While journalists camped outside Jeremy Corbyn’s office concocting ways the word “chaotic” and “turmoil” could be incorporated into any reshuffle announcement, real news, relevant to real people, went unreported in the bowels of parliament this week.

The housing Bill, described as social cleansing, allowing private developers to profit at taxpayers’ expense, went under the radar. Ian Duncan Smith also escaped scrutiny for failing to speak at a debate on the proposed slashing of universal tax credits, which the The Institute for Fiscal Studies warned would leave 2.6million working families £1,600 a year worse off. Meanwhile, Cameron’s contempt for flood victims at PMQs was passed off as “a bit of artful banter”.

A year ago a report by the Organisation for Economic Co-operation and Development warned that the widening gap between rich and poor had stifled the British economy and that rising inequality knocked almost 9 percentage points off the UK’s growth. The global think tank advised that taxes on the rich would not damage the economy, and could be used to help improve the lives of families with children.

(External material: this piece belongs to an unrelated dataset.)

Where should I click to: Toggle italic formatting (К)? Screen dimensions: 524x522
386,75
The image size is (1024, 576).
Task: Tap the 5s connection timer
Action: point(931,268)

Had Michael Dugher’s “straight talking” involved invoking any of the above to demonstrate that Tory austerity is bad, not just for the vulnerable, but for the economy and society, he would still be in the shadow cabinet. Instead, he pointed his guns at the democratically elected leader of his own party. The man whose mandate is to oppose austerity, not rehabilitate Blairites suffering with post election stress disorder. The media diligently reported the apparent hypocrisy of Dugher being sacked for “a little dissent” by Corbyn who himself voted against his party some 500 times. What the media neglected to clarify is that Corbyn was a back bencher, not a minister or shadow minister. That’s a vitally significant fact that is serially misrepresented.

Pat McFadden had to go because he doesn’t get the link between failed foreign policy that sanctions the killing of innocents abroad and national security. He exploited the barbarous Paris attacks to publicly score (misinformed) points against Jeremy Corbyn.

Last year, the Global Terrorism Index reported that the number of terrorism fatalities had steadily grown over the 14 years since the Iraq war, from 3,361 in 2000 to 17,958 in 2013. The emergence of Isis can be attributed directly to the invasion of Iraq. The former head of MI5, Baroness Manningham-Buller, told the Chilcot inquiry that the Iraq invasion led to a huge increase in the terrorist threat to the UK and that she warned the Government in 2002 that declaring war on Iraq would do just that.

Hilary Benn shares McFadden’s selective amnesia. He voted for the Iraq war on the basis of a dodgy dossier and has now led the charge to drop more bombs, this time on Syria. He did this despite the fact that the Tory chair of the defense select committee, Julian Lewis, warned that Cameron’s claims of 70,000 ground troops was a fantasy, describing them as “bogus battalions”. As for Benn’s speech about “not walking by on the other side” when despots butcher their people. One word Mr Benn, Darfur. When he held the reins of power in his hands as International Development Secretary, he was accused of consistently downplaying the genocide, which rages still today. Not least for his record on Iraq and Darfur and now in Syria, I think Benn’s retention of the foreign policy portfolio is ill advised. Nonetheless, Labour ends the week with a reinvigorated shadow cabinet, just in time to stand shoulder to shoulder with junior doctors next week.

The Tories are wrong about the economy (inequality and social injustice stifle growth) and national security (bombing makes us more, not less, susceptible to terrorist attacks). Labour’s anti austerity message is morally and economically sound. The dignity and integrity of this country, and the wellbeing of our most vulnerable, is dependent on Labour uniting to make that message heard.